Finding angles in a parallelogram without trigonometry

Solution 1:

Let me rephrase your question first: Can the angle $x$ in the diagram be expressed in terms of angles $a$ and $b$ using only addition, subtraction, multiplication, division, exponentiation, $\pi$, and auxiliary rational numbers, and no trig or inverse trig functions? (For example, is $x$ an expression like $(a+2b)^{3/2}$?)

Here is strong evidence that the answer is no. If $a=\frac{\pi}{2}$ and $b=\frac{\pi}{3}$ (the two "simplest" angles to play with) then allowing ourselves access to trigonometry, we can show that $$x=2\arctan\left(\sqrt{13}-2\sqrt{3}\right)=\arctan\left(\frac{\sqrt{3}}{6}\right)$$

So you would have to believe that this expression is equal to a combination of $\frac{\pi}{2}$ and $\frac{\pi}{3}$ using only addition, subtraction, multiplication, division, exponentiation, $\pi$, and auxiliary rational numbers. I highly doubt this. (The transcendence of $\pi$ and $\arctan$ might be used to even prove that it is not possible - but that's just my conjecture.)

Solution 2:

The example by alex.jordan does finish the matter, and similar ones may be constructed. We have an angle $$ \theta = \arctan \left( \frac{1}{\sqrt{12}} \right) $$ and we wish to know whether $ x = \frac{\theta}{\pi} $ is the root of an equation with rational coefficients.

Well, $$ e^{i \theta} = \sqrt{\frac{12}{13}} + i \sqrt{\frac{1}{13}} $$ Next, $\cos 2 \theta = 2 \cos^2 \theta - 1 = \frac{11}{13}.$ So, by Corollary 3.12 on page 41 of NIVEN we know that $2 \theta$ is not a rational multiple of $\pi.$ So, neither is $\theta,$ and $$ x = \frac{\theta}{\pi} $$ is irrational.

Now, the logarithm is multivalued in the complex plane.
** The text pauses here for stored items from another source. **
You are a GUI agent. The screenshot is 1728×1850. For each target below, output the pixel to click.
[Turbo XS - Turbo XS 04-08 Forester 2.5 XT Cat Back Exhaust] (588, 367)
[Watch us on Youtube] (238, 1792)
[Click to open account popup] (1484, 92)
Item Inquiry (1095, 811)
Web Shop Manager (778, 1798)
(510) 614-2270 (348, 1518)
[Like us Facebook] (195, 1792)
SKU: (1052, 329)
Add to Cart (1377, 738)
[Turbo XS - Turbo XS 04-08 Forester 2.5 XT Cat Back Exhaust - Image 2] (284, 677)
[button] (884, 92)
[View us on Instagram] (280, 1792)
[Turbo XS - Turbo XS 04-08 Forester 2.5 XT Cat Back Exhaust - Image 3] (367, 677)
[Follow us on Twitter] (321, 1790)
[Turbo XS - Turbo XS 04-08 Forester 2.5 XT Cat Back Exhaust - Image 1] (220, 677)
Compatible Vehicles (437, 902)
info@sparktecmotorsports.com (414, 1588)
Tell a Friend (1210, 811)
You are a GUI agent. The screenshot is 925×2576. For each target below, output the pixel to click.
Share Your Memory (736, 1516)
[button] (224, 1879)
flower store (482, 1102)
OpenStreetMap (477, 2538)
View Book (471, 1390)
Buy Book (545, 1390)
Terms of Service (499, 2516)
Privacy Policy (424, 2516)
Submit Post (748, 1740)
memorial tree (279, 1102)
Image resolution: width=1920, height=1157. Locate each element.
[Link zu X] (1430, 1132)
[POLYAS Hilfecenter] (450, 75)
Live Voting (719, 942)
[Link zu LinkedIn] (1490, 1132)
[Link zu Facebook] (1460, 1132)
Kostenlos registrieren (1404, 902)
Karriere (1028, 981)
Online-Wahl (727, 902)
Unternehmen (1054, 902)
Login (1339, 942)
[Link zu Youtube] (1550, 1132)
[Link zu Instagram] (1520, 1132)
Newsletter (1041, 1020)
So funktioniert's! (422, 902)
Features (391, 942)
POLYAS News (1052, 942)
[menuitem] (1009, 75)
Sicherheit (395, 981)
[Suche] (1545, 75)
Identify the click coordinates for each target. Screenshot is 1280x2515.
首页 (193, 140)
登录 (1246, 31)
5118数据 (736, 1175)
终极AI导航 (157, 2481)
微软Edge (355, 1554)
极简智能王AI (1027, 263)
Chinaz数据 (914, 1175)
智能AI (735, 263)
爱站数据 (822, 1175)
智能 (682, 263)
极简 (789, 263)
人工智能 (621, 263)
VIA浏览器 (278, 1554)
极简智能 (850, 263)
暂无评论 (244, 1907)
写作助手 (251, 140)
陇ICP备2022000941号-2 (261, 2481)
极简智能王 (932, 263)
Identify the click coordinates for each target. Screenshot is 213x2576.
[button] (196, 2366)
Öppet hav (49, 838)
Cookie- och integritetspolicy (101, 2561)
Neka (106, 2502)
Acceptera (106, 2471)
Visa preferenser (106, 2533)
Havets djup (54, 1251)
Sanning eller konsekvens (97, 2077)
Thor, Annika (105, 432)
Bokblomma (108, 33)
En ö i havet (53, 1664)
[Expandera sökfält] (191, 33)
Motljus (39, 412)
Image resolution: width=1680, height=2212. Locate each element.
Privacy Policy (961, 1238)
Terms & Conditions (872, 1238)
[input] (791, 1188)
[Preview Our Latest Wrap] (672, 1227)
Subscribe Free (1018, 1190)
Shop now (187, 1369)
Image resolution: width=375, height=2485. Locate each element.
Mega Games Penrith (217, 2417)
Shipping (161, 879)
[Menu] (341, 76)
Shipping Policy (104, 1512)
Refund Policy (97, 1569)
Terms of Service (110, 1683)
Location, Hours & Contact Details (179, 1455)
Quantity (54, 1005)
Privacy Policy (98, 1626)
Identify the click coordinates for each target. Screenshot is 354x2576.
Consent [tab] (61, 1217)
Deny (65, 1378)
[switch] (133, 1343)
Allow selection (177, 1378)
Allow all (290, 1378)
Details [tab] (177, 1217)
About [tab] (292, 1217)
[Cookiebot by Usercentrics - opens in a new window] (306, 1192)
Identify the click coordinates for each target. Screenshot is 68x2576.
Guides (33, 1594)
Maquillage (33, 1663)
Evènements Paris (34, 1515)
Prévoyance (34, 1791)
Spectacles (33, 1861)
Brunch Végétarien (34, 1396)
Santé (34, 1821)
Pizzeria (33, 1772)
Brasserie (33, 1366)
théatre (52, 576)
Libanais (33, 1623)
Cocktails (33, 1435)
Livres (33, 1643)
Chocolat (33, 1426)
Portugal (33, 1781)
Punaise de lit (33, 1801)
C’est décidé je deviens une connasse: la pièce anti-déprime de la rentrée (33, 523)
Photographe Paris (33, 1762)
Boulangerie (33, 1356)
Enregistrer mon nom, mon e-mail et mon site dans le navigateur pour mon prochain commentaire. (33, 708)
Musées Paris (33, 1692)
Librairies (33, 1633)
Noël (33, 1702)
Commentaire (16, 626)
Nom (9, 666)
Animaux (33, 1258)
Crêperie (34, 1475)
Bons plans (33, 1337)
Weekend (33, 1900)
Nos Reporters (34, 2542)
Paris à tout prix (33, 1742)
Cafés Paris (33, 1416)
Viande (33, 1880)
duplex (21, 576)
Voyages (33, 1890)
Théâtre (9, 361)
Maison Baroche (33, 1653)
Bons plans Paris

We may choose $$ \log(-1) = \pi i. $$ With real $x,$ we have chosen $$ (-1)^x = \exp(x \log(-1)) = \exp(x\pi i) = \cos \pi x + i \sin \pi x. $$ With our $ x = \frac{\theta}{\pi}, $ we have $$ (-1)^x = e^{i \pi x} = e^{i \theta} = \sqrt{\frac{12}{13}} + i \sqrt{\frac{1}{13}} $$ The right hand side is algebraic.

The Gelfond-Schneider Theorem, Niven page 134, says that if $\alpha,\beta$ are nonzero algebraic numbers, with $\alpha \neq 1$ and $\beta$ not a real rational number, then any value of $\alpha^\beta$ is transcendental.

Taking $\alpha = -1$ and $\beta = x,$ which is real but irrational. We are ASSUMING that $x$ is algebraic over $\mathbb Q.$ The assumption, together with Gelfond-Schneider, says that $ (-1)^x$ is transcendental. However, we already know that $ (-1)^x = \sqrt{\frac{12}{13}} + i \sqrt{\frac{1}{13}} $ is algebraic. This contradicts the assumption. So $x = \theta / \pi$ is transcendental, with $ \theta = \arctan \left( \frac{1}{\sqrt{12}} \right) $

Solution 3:

In the case $a = \pi/2$, $x = \arccos \left( 2\,{\frac {\sin \left( b \right) }{\sqrt {4-3\, \cos^2 \left( b \right) }}} \right)$. This is not an algebraic function of $b$, because its derivative is $\frac{dx}{db} = \frac{2}{3 \cos^2 b - 4}$ for $-\pi/2 < b < \pi/2$, and $\cos(b)$ is not an algebraic function.